Monday, October 8, 2012

On ENCODE's results regarding junk DNA



After I took part in an AMA ("Ask Me Anything") on reddit, there has been some discussion elsewhere (such as by Ryan Gregory and in the comments of Ewan Birney's blog) of what I and the other ENCODE scientists meant.  In response, I'd like to echo what many others have said regarding the significance of ENCODE on the fraction of the genome that is "junk" (or nonfunctional, or unimportant to phenotype, or evolutionarily unconserved).

In its press releases, ENCODE reported finding 80% of the genome with "specific biochemical activity", which turned into (through some combination of poor presentation on the part of ENCODE and poor interpretation on the part of the media) reports that 80% of the genome is functional.  This claim is unlikely given what we know about the genome (here is a good explanation of why), so this created some amount of controversy. 

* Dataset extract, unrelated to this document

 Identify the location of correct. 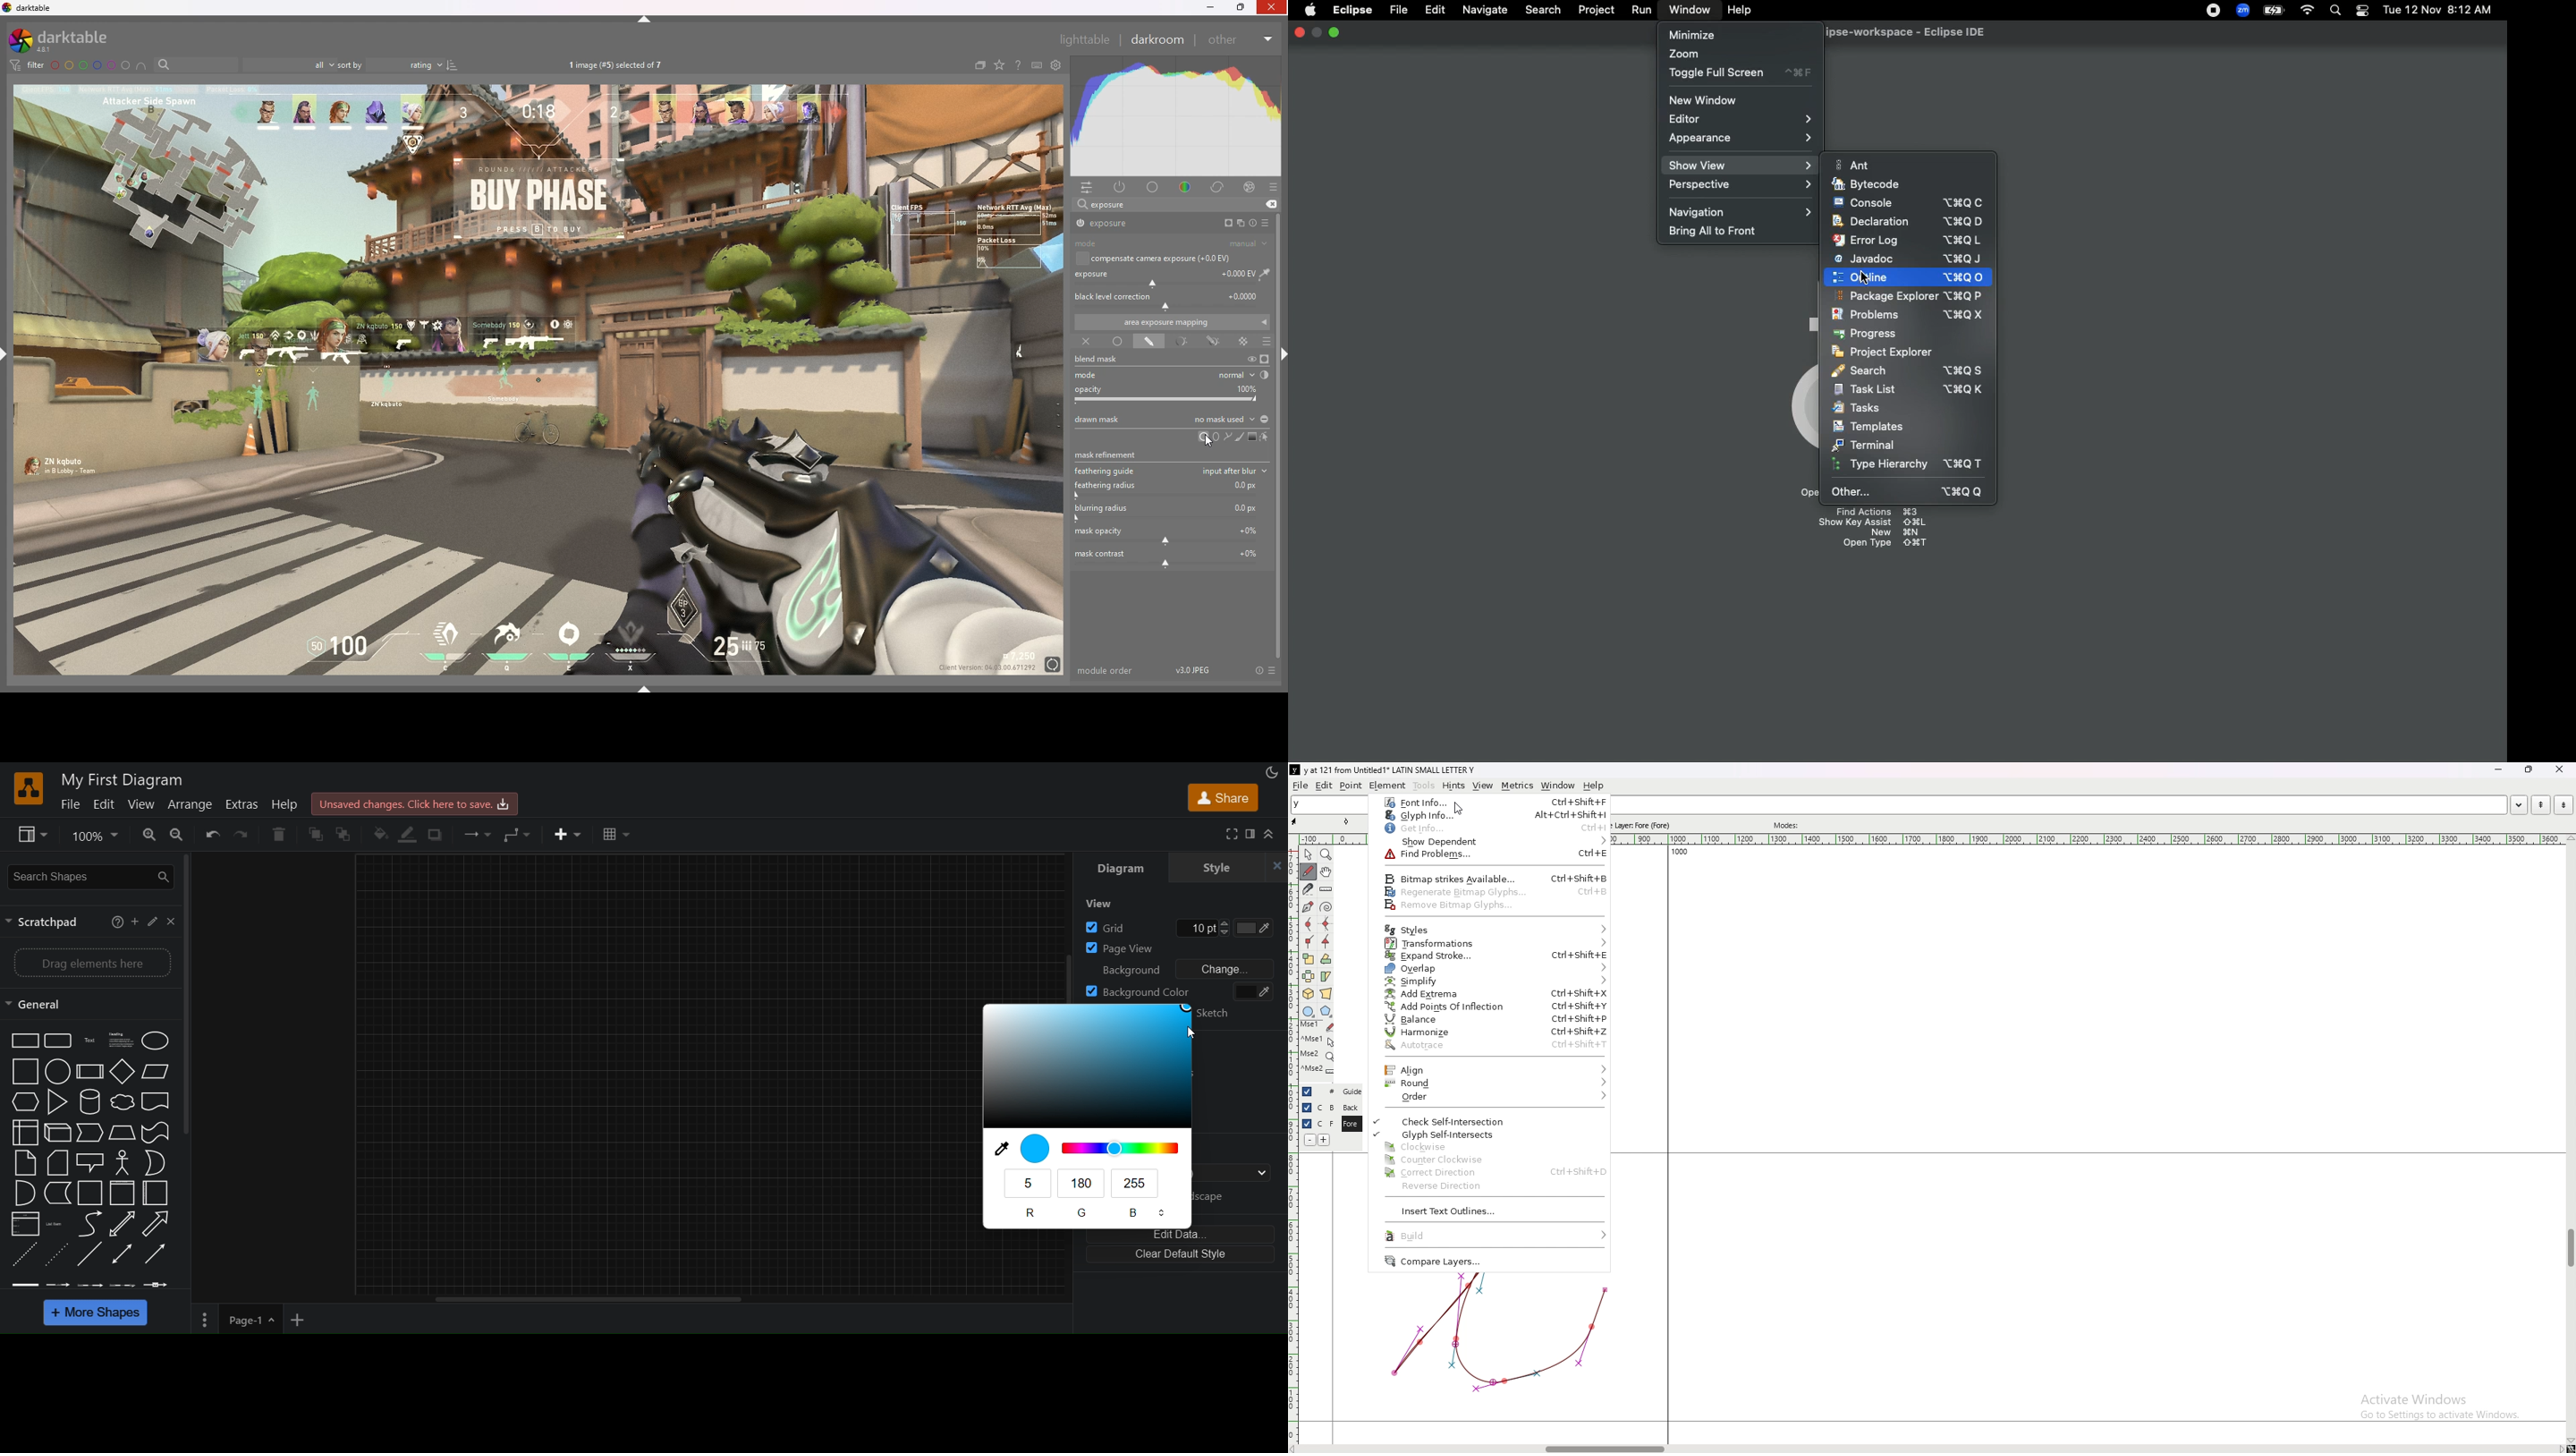
(1219, 188).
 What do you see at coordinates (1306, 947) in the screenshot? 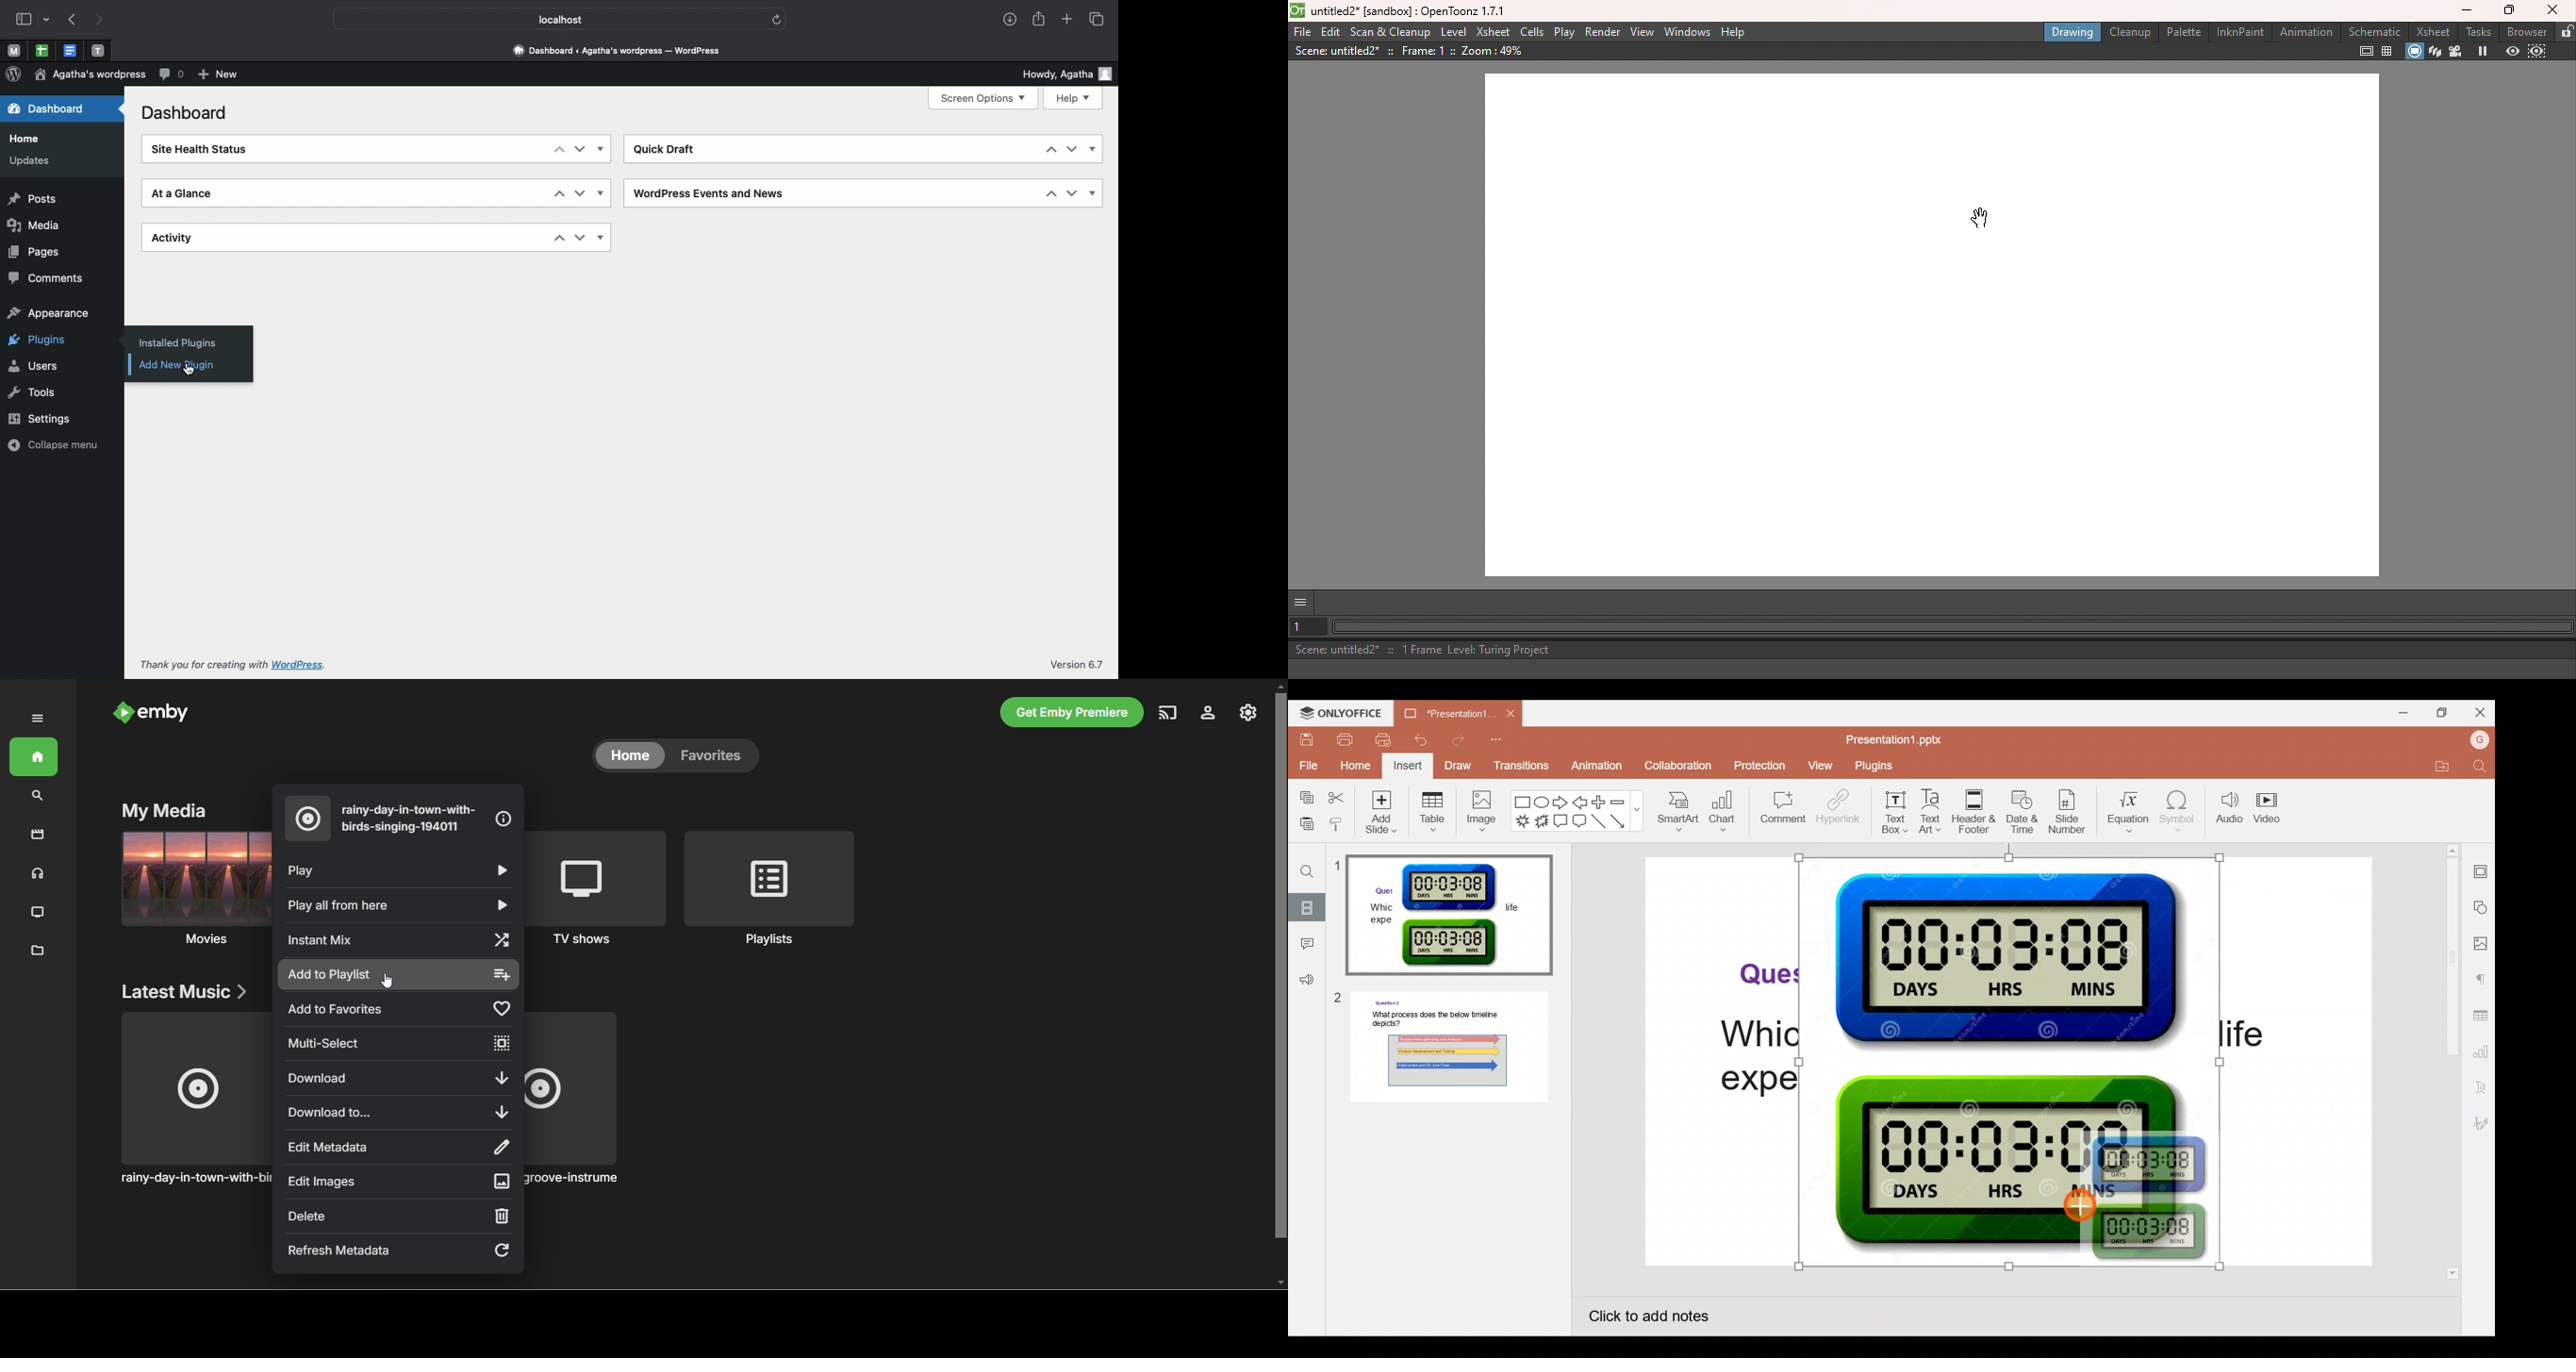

I think very few members of ENCODE believe that the consortium proved that 80% of the genome is functional; no one claimed as much on the reddit AMA, and Ewan Birney has made it clear on his blog that he would not make this claim either.  In fact, I think importance of ENCODE's results on the question of what fraction of DNA is functional is very small, and that question is much better answered with other analysis, like that of evolutionary conservation.  Lacking proof either way from ENCODE, there was some disagreement on the AMA regarding what the most likely true fraction is, but I think this stemmed from disagreements about definitions and willingness to hypothesize about undiscovered function, not misinterpretation of the significance of ENCODE's results.

I think many members of the consortium (including Ewan Birney) regret the choice of terminology that led to the misinterpretations of the 80% number.  Unfortunately, such misinterpretations are always a danger in scientific communication (both among the scientific community and to the public).  Whether the consortium could have done a better job explaining the results, and whether we should expect the media to more accurately represent scientific results, is hard to say.

I think the contribution of ENCODE lies not in determining what DNA is functional but rather in determining what the functional DNA actually does.  This was the focus of the integration paper and the companion papers, and I would have preferred for this to be the focus of the media coverage.